▶ [Listed records]

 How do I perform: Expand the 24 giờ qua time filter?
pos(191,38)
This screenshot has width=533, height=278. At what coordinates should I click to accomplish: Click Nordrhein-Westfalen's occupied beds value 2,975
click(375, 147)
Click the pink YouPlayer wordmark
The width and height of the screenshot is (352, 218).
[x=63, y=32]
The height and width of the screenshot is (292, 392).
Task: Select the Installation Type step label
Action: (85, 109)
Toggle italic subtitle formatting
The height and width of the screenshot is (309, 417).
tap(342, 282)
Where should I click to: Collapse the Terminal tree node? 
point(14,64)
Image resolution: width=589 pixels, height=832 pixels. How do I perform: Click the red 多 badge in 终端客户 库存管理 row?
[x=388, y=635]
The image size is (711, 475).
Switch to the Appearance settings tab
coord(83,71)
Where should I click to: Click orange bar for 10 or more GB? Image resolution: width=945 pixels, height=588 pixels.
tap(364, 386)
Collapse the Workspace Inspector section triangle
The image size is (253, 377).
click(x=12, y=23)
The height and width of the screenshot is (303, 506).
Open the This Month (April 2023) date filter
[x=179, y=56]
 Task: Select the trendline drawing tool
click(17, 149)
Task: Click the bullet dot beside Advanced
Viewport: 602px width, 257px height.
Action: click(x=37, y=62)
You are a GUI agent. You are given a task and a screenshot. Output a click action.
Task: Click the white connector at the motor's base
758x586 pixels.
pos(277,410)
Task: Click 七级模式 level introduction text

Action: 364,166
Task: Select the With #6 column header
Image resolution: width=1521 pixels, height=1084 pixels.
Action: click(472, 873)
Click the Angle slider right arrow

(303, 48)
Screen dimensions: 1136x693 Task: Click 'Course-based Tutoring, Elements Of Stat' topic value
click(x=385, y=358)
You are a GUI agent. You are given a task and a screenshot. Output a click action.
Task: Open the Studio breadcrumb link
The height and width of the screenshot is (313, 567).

▶ [Work instructions] What is wanted is the complete set of entries, returned verbatim.

▶ [Exercise output]
 How do I perform: Expand the 24 giờ qua time filter?
pos(191,38)
This screenshot has width=533, height=278. At what coordinates should I click to accomplish: Click Nordrhein-Westfalen's occupied beds value 2,975
click(375, 147)
Click the pink YouPlayer wordmark
The width and height of the screenshot is (352, 218).
[x=63, y=32]
The height and width of the screenshot is (292, 392).
Task: Select the Installation Type step label
Action: (85, 109)
Toggle italic subtitle formatting
The height and width of the screenshot is (309, 417).
tap(342, 282)
Where should I click to: Collapse the Terminal tree node? 
point(14,64)
Image resolution: width=589 pixels, height=832 pixels. How do I perform: Click the red 多 badge in 终端客户 库存管理 row?
[x=388, y=635]
The image size is (711, 475).
Switch to the Appearance settings tab
coord(83,71)
Where should I click to: Click orange bar for 10 or more GB? Image resolution: width=945 pixels, height=588 pixels.
tap(364, 386)
Collapse the Workspace Inspector section triangle
The image size is (253, 377).
click(x=12, y=23)
The height and width of the screenshot is (303, 506).
Open the This Month (April 2023) date filter
[x=179, y=56]
 Task: Select the trendline drawing tool
click(17, 149)
Task: Click the bullet dot beside Advanced
Viewport: 602px width, 257px height.
Action: click(x=37, y=62)
You are a GUI agent. You are given a task and a screenshot. Output a click action.
Task: Click the white connector at the motor's base
758x586 pixels.
pos(277,410)
Task: Click 七级模式 level introduction text

Action: 364,166
Task: Select the With #6 column header
Image resolution: width=1521 pixels, height=1084 pixels.
Action: click(472, 873)
Click the Angle slider right arrow

(303, 48)
Screen dimensions: 1136x693 Task: Click 'Course-based Tutoring, Elements Of Stat' topic value
click(x=385, y=358)
You are a GUI agent. You are given a task and a screenshot. Output a click action.
Task: Open the Studio breadcrumb link
The height and width of the screenshot is (313, 567).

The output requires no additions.